The Data Contributor Agreement (DCA) is the mirror-image document to the DUA: where the DUA governs the requestor receiving data, the DCA governs the institution depositing it. Vivli requires the DCA to be “read, understood and signed by the Principal Investigator” of the contributing study before any dataset is uploaded to the platform.
The distinction matters operationally. The University of California, San Francisco Library reports holding “a signed master Data Contributor Agreement with Vivli,” under which its researchers’ deposits are covered up to a set data volume before additional terms apply — evidence that a DCA is negotiated once, institution-wide, while a DUA is executed per data request. A research administration office that treats the DCA and DUA as the same document risks routing a contributor’s deposit through requestor-side review, or vice versa, causing avoidable delay.
Common questions on clinical trial data sharing agreements
What is the difference between a data use agreement and a material transfer agreement?
A Data Use Agreement governs access to a dataset, typically one derived from human participants, and must address re-identification, security, and disposal. A Material Transfer Agreement governs the transfer of a physical or digital material and focuses on intellectual property and permitted derivatives. The two are not interchangeable substitutes.
Is a Vivli Data Use Agreement negotiable?
No. Vivli states its DUA is non-negotiable, describing it as “the product of extensive negotiation” already conducted with contributing organisations. Individual data requestors sign the standard template as issued, with only the Exhibit A research plan varying per approved request, rather than negotiating bespoke clauses institution by institution.
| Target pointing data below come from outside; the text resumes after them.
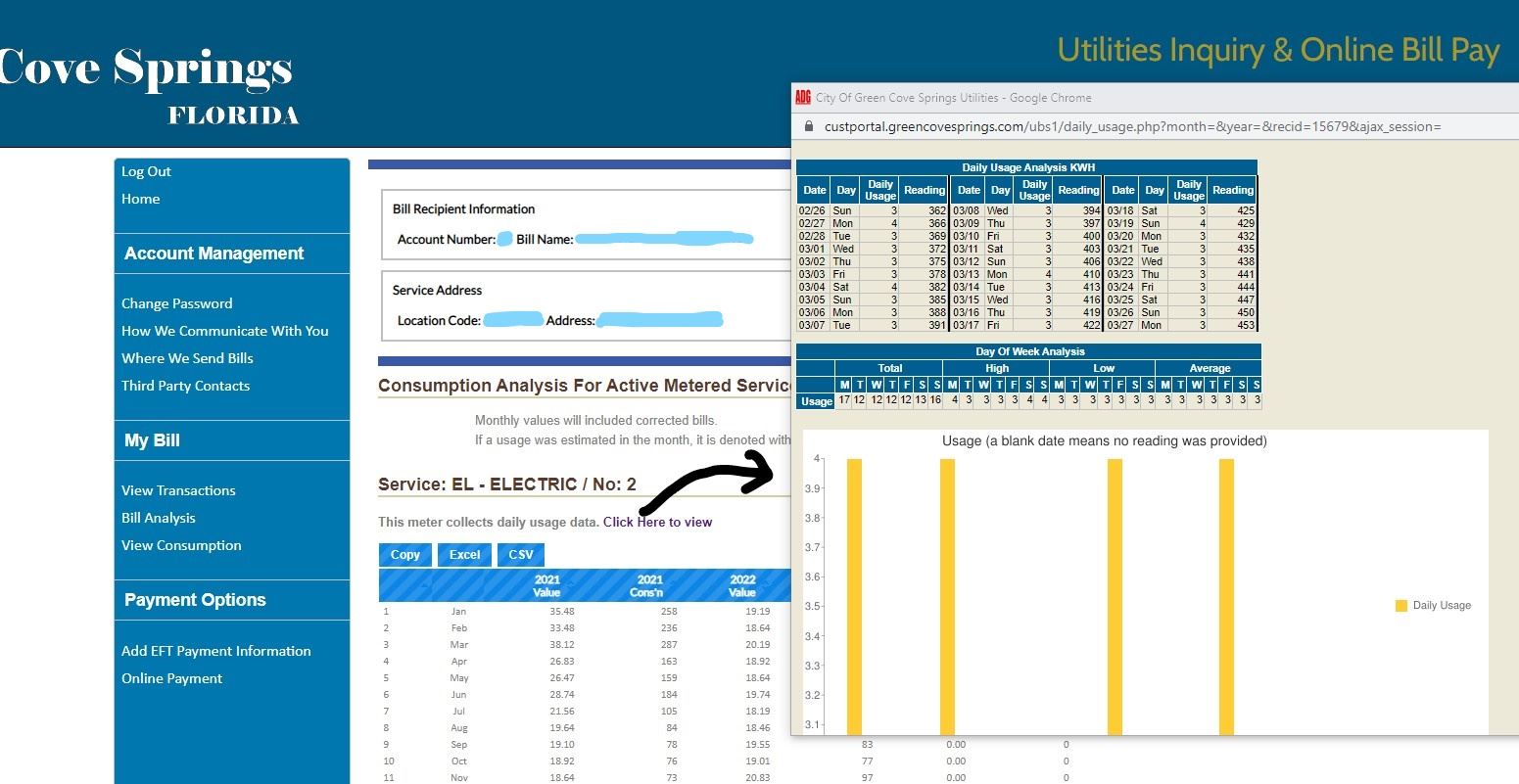Open the daily usage via Click Here to view
This screenshot has width=1519, height=784.
tap(657, 522)
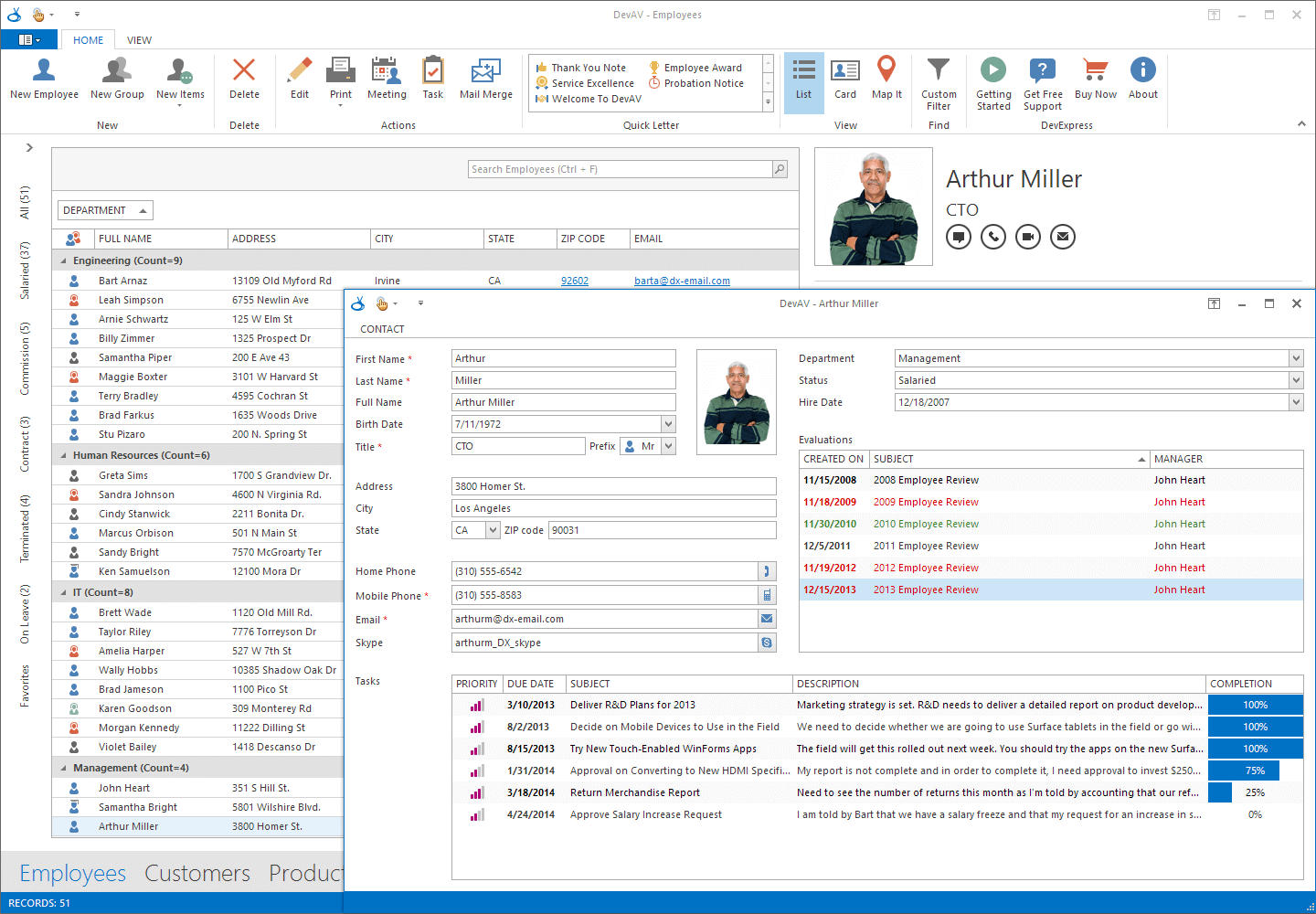Screen dimensions: 1316x914
Task: Collapse the Engineering group
Action: coord(64,260)
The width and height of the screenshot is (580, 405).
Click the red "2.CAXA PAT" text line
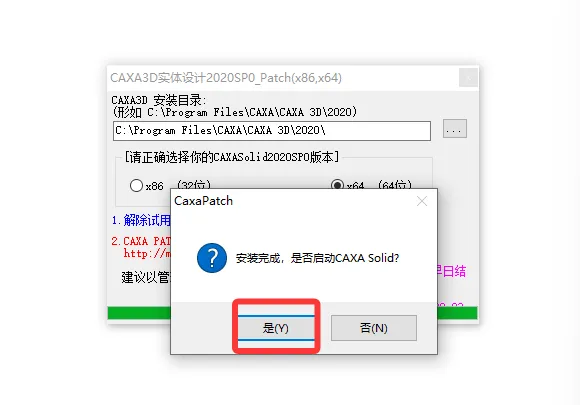[x=141, y=241]
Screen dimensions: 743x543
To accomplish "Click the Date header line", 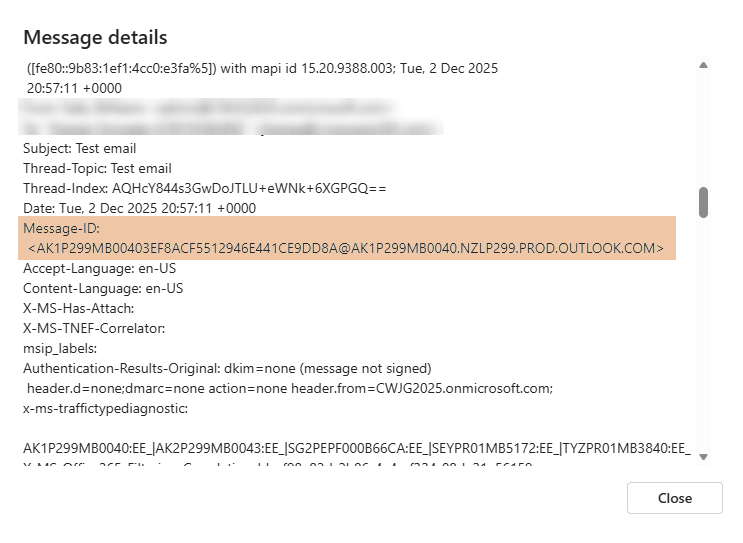I will click(139, 208).

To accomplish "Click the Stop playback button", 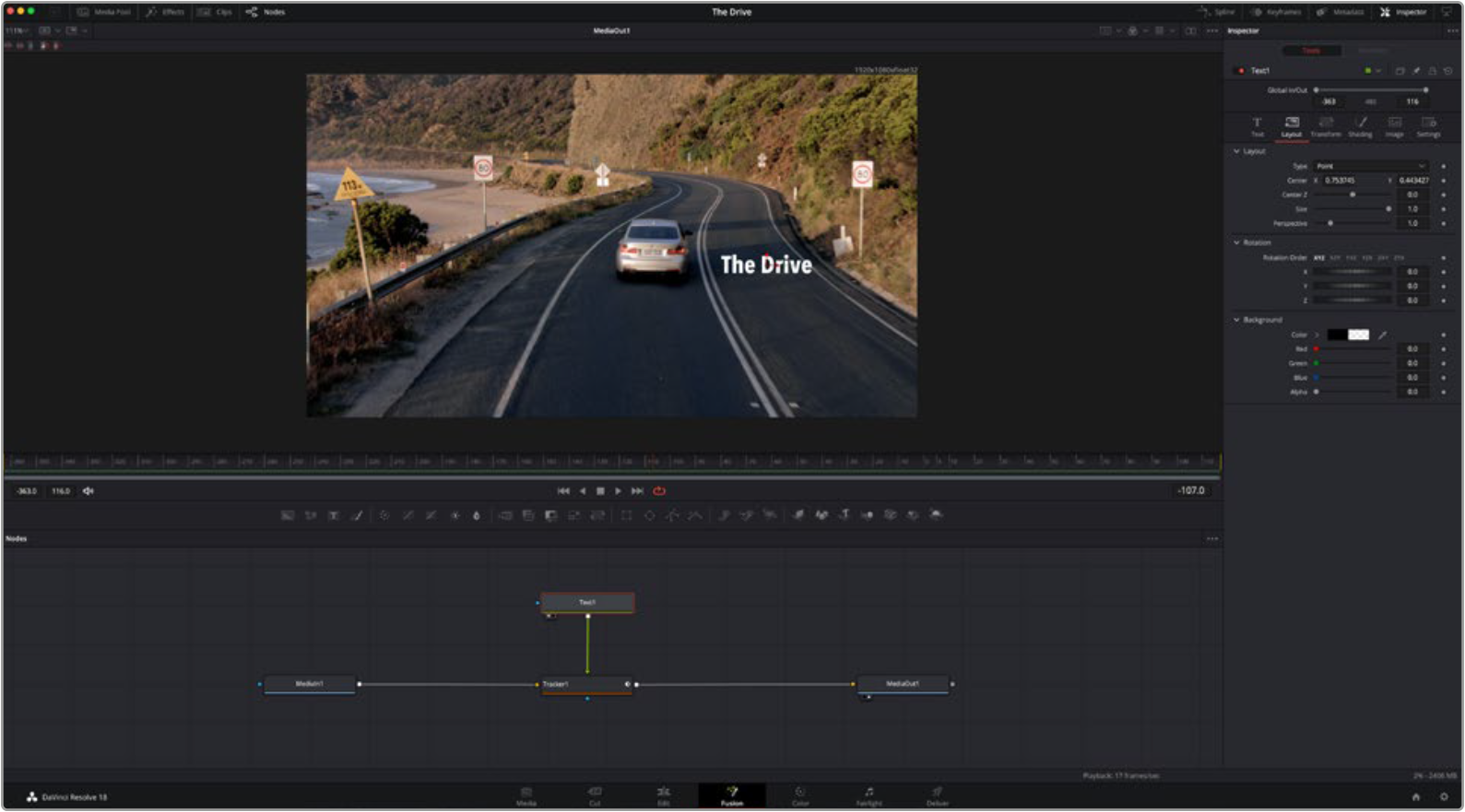I will [x=600, y=491].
Who signs a Vivli Data Contributor Agreement?
The Principal Investigator of the contributing study signs the Data Contributor Agreement, alongside their institution where a master agreement is not already in place. This differs from the DUA, which is signed by the data requestor seeking access, making the DCA the deposit-side counterpart to the DUA’s access-side terms.
Does a clinical trial always need a data sharing statement?
Under the ICMJE policy effective from 1 January 2019, trials must register a data sharing statement describing whether individual participant data will be shared as a condition of publication in ICMJE-member journals. The statement does not replace the underlying DUA — it discloses intent; the DUA is the enforceable contract that follows.
Implications for research administrators
Research offices that template their clinical trial contracts around a single generic MTA risk drafting a document that omits mandatory data-protection clauses, then discovering the gap only when a sponsor or repository rejects the paperwork. Building separate templates — one for material transfer, one for data access as requestor, one for data contribution as depositor — mirrors how Vivli, the HRA, and the ICO already structure their own agreements.
As data sharing statements become a routine publication requirement under ICMJE policy, institutions that pre-negotiate master DUA and DCA terms with major repositories, in the way UCSF has done with Vivli, will clear individual data requests faster than those renegotiating contract language on every trial. The practical lesson from Vivli’s model is that a data sharing agreement is not a variant of an MTA — it is a distinct instrument with its own review pathway, execution mechanics, and disposal obligations, and treating it as one is what causes avoidable delay for research administration offices managing multi-site data requests.